*Aim of the exercise*. Rewrite the rows from the line with "Describe the element" up to and including the line with "at that location.", swapping "screenshot" for "screen capture" and keeping everything else the same. Leave the pictures out of your answer.

*Record set*.
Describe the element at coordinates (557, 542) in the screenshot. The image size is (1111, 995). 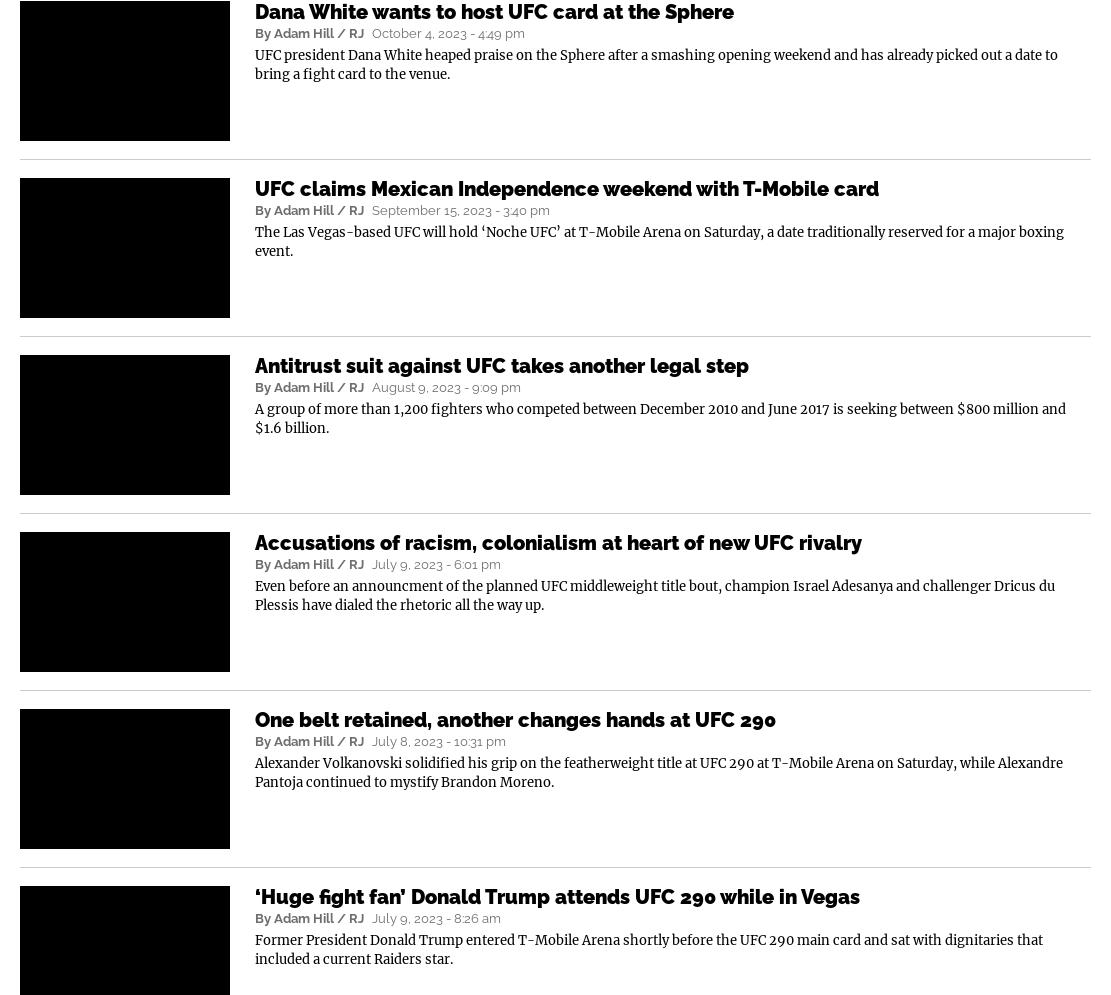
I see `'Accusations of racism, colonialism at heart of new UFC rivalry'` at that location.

==

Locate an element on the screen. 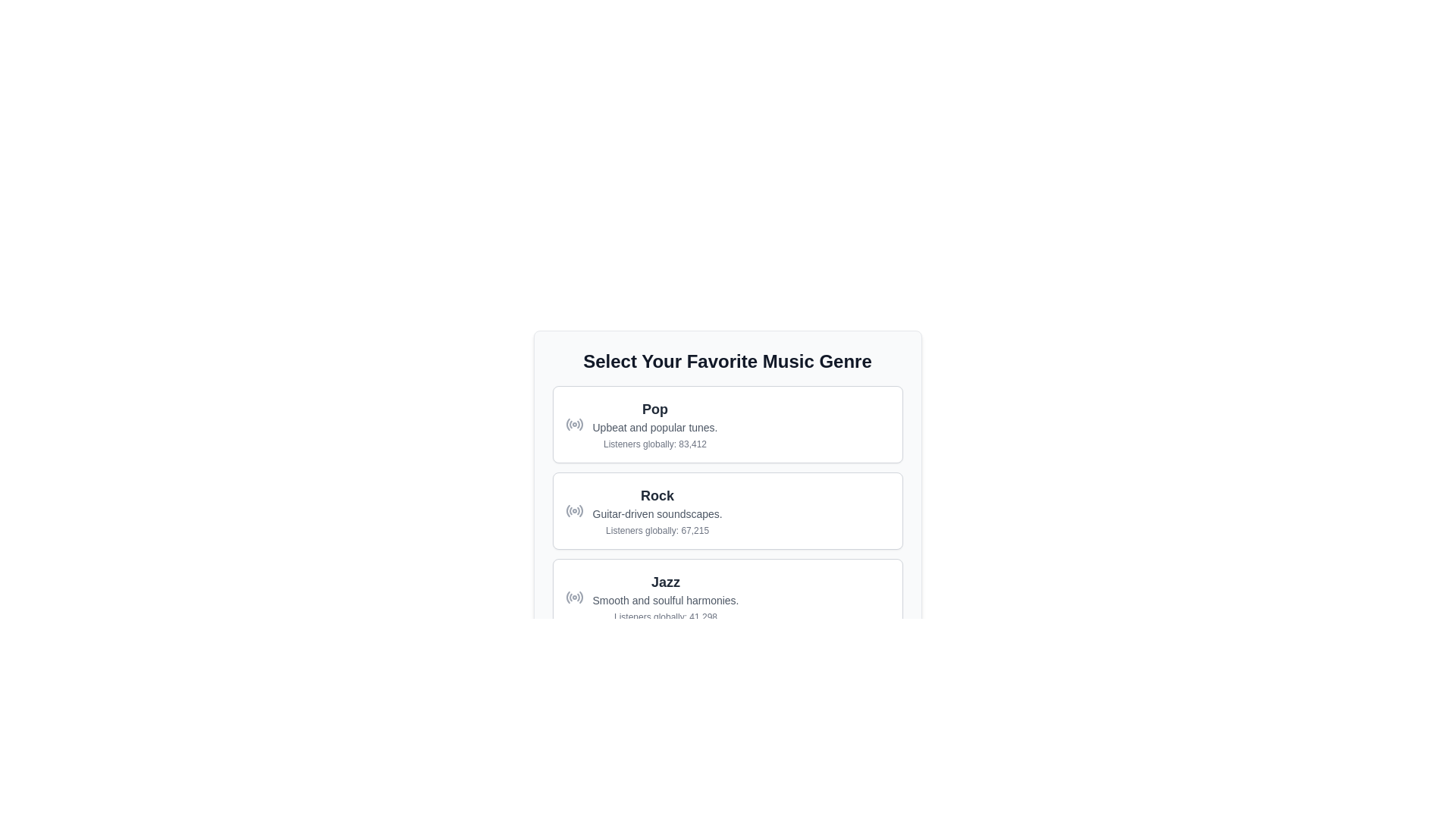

--

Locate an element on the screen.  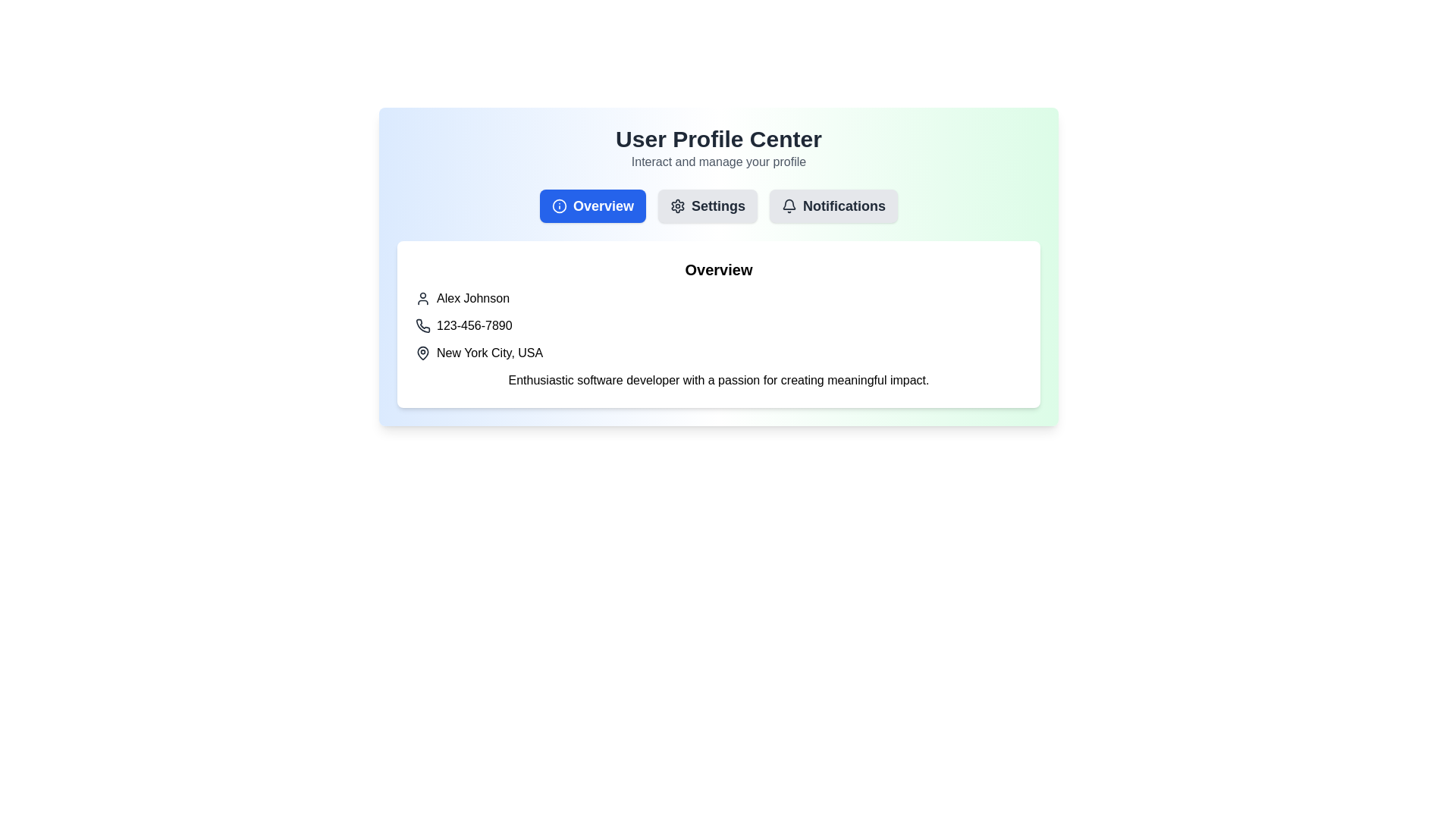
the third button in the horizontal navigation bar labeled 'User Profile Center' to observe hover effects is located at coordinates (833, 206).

*Exercise result*.
Describe the element at coordinates (557, 542) in the screen capture. The image size is (1111, 995). 
I see `'Accusations of racism, colonialism at heart of new UFC rivalry'` at that location.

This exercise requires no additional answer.